When Obama's advisers talk of a regional strategy, they mean being responsive to Pakistan's perceived unhappiness and concerns. If they do it, they can exercise more pressure on the Pakistan Army to deal with the sanctuaries and if and when Pakistan does it, it will befefit not only the US, but also India. So their argument goes.This is pure wishful thinking and betrays a failure to comprehend the Pakistani mind-set. Pakistan looks upon the various terrorist groups operating from its territory ----whether against India or Afghanistan or the US---- as strategic assets to limit the power of India and its influence in Afghanistan and the CARs. It is not going to voluntarily give up these perceived assets, unless forced to do so.

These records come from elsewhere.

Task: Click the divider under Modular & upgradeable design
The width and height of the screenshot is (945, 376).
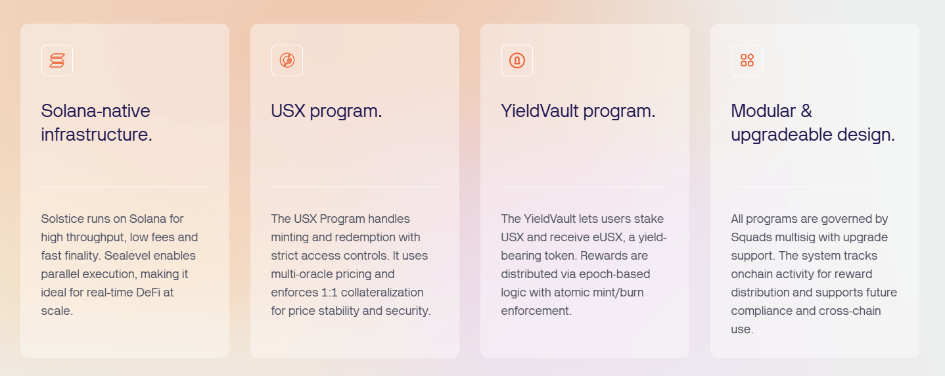Action: 815,187
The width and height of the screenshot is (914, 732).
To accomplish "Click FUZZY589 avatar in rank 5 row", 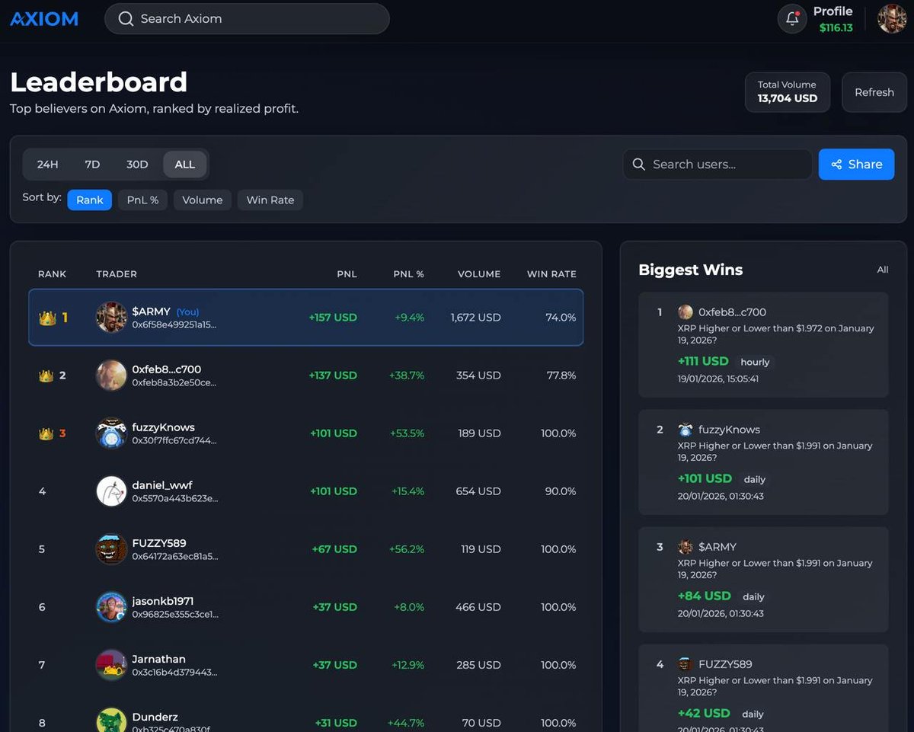I will 111,549.
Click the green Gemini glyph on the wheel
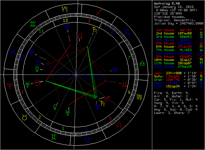This screenshot has height=150, width=205. point(53,137)
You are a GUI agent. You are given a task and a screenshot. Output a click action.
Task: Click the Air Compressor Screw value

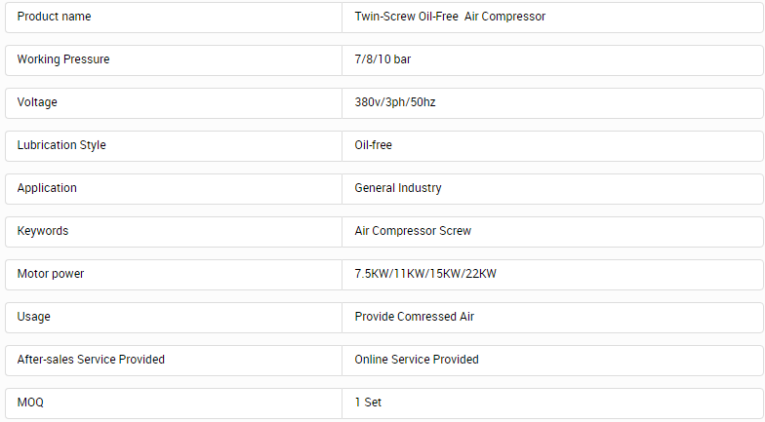pyautogui.click(x=413, y=231)
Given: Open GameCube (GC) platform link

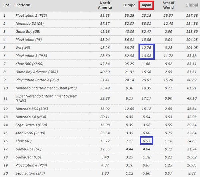Looking at the screenshot, I should pyautogui.click(x=28, y=149).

The inaction or inability or both of successive Pakistan Governments has enabled Al Qaeda, the Afghan Taliban,the Pakistani Taliban, the anti-India terrorist organisations, the Islamic Movement of Uzbekistan (IMU), the Islamic Jihad Group ( (IJG) and radicalised members of the Pakistani diaspora in Europe and North America acquire a strategic depth in the tribal belt of Pakistan from where they can operate wherever they want all over the world----whether against India or Afghanistan or the West or Russia or even against Pakistan if it co-operates too closely with the US.

What the Obama administration would need is a regional strategy to eliminate the terrorirst sanctuaries in Pakistani territory and to deprive the jihadi terrorists of the world of the strategic depth which they presently enjoy in Pakistani territory. This is a strategy on which the US and India can closely collaborate as and when Obama and his advisers come out of their present mode of wishful thinking.